#### What the exercise asks
How many lines in the records below contain the string "status", matching case exactly? Reply with the number alone.
═══ Data rows ═══
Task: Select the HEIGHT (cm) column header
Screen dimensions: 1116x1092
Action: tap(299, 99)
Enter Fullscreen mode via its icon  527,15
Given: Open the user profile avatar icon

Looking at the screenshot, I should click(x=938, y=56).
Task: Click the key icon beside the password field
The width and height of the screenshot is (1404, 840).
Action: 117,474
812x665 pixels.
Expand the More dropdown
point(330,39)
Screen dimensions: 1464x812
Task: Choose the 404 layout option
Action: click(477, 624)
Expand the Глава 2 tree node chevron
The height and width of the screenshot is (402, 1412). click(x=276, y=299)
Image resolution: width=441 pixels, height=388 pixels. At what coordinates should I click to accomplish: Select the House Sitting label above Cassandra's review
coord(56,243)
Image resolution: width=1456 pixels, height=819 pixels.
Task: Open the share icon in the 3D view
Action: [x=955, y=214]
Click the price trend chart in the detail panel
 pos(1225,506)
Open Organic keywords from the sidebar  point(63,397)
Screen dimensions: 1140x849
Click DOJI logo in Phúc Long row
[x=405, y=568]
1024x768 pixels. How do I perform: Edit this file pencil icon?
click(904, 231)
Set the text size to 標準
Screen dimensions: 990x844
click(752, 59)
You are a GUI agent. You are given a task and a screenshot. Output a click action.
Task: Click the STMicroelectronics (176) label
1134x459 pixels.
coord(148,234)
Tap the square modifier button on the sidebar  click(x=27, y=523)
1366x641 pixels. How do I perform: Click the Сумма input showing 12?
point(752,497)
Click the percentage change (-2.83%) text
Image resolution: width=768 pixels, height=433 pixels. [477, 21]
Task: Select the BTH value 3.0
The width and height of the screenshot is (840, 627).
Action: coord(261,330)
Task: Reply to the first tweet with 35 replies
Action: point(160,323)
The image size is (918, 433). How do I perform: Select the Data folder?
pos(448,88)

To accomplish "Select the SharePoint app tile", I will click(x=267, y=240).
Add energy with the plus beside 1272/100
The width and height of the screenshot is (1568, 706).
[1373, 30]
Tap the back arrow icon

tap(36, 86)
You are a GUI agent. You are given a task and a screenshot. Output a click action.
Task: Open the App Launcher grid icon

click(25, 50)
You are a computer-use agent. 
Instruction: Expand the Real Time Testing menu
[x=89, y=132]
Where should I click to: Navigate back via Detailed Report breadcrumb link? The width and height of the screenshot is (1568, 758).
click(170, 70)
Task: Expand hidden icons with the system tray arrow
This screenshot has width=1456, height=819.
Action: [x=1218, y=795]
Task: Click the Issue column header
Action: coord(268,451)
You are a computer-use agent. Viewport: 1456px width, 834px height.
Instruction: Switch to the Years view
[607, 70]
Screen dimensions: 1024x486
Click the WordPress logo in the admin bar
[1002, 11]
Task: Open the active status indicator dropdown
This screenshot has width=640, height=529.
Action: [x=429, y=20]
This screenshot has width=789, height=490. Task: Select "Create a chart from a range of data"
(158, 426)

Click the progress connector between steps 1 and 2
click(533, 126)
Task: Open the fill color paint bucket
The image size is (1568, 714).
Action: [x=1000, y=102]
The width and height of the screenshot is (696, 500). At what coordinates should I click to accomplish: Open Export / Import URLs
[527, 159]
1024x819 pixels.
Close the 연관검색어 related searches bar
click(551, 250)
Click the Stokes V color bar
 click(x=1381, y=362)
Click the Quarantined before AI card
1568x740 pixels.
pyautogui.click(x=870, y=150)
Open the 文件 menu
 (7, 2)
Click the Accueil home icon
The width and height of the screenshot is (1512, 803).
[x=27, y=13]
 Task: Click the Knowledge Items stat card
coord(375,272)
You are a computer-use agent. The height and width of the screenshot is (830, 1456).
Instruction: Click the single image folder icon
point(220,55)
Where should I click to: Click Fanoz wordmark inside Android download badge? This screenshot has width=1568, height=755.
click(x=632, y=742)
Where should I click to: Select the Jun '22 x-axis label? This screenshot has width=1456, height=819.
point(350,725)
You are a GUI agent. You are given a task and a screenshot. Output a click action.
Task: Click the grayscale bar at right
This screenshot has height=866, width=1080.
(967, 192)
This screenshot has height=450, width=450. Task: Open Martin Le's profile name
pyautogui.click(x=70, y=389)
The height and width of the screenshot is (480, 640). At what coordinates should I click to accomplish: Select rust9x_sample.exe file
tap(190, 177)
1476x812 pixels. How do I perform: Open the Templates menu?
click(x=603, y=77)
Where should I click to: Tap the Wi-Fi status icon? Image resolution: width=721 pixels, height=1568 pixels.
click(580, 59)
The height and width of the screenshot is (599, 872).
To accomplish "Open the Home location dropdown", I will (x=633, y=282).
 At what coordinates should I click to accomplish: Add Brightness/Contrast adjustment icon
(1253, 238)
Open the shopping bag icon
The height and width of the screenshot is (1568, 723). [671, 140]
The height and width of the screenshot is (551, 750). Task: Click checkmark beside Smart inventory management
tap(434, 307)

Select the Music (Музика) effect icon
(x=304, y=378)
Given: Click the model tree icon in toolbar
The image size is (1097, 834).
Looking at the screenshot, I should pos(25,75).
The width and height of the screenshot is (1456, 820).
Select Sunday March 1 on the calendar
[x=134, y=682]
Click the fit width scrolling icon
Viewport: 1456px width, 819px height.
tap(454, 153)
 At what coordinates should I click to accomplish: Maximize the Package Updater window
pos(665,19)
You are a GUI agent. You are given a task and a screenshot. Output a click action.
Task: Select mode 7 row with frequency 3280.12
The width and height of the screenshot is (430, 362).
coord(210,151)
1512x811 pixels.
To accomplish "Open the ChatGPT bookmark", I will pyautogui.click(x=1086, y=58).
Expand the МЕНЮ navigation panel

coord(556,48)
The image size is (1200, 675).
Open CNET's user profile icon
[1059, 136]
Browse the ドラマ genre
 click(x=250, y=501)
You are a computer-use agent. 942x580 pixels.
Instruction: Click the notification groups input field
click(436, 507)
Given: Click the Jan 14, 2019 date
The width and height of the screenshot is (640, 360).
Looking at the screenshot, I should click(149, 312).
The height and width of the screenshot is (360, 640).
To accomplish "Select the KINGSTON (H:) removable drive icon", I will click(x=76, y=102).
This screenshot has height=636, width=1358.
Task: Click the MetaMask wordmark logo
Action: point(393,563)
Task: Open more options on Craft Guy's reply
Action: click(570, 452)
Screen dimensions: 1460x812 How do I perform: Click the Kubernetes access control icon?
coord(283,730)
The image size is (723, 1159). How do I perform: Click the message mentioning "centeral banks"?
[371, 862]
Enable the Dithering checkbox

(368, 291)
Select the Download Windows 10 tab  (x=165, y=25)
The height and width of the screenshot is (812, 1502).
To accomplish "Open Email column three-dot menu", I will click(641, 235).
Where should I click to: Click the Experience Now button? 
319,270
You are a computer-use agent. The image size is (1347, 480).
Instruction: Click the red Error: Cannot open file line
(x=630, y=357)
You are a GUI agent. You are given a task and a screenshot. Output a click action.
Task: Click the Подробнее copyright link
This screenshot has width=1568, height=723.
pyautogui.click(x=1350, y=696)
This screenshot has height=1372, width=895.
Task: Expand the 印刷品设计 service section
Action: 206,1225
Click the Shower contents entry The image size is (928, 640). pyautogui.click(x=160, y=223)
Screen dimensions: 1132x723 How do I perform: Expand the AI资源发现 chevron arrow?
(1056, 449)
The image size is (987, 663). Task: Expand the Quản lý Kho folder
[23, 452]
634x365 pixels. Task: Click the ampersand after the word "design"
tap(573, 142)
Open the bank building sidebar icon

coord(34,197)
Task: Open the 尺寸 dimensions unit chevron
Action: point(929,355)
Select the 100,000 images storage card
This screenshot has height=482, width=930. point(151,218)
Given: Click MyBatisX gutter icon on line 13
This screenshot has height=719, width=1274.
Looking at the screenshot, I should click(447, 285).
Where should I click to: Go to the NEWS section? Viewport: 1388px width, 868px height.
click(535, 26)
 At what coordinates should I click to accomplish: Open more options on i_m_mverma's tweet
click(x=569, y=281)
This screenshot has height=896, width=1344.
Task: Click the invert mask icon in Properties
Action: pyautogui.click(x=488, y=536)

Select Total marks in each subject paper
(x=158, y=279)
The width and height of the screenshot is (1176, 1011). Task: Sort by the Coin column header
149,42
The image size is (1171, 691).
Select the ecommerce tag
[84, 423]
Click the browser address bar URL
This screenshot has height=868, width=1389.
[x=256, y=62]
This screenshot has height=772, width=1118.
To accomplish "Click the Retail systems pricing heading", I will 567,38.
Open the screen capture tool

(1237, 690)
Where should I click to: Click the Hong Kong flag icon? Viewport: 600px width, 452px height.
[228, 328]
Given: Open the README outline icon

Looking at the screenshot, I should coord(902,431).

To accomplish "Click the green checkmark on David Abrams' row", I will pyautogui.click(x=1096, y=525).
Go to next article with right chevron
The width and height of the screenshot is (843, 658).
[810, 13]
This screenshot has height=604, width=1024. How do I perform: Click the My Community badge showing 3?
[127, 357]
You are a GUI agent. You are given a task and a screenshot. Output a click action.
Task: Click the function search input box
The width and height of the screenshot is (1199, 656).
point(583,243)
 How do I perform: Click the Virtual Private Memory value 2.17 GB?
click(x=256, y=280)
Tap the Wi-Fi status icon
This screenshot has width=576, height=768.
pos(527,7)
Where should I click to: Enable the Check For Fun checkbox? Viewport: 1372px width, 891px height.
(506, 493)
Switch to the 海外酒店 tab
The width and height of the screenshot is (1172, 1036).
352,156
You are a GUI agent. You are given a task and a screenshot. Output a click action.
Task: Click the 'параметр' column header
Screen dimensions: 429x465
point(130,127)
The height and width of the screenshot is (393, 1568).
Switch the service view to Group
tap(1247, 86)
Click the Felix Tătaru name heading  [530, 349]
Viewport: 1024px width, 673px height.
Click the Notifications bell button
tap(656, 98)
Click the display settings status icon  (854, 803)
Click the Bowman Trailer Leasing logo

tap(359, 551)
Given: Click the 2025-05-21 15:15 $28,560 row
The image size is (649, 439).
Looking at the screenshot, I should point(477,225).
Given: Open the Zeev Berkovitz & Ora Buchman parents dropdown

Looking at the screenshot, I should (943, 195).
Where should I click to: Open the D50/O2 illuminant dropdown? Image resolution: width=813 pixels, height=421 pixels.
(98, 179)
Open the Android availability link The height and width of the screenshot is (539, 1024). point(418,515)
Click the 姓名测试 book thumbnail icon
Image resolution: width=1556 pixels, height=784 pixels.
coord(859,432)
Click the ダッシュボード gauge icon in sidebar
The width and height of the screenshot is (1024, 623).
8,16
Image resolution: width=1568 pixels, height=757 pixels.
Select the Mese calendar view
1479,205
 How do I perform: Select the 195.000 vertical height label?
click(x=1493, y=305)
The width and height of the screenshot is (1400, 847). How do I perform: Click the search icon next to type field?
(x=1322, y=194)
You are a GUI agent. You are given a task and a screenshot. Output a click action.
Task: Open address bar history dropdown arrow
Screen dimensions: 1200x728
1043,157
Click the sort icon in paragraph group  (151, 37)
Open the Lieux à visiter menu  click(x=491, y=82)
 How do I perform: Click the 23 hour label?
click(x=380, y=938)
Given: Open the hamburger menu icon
═══
#### Response to the task
4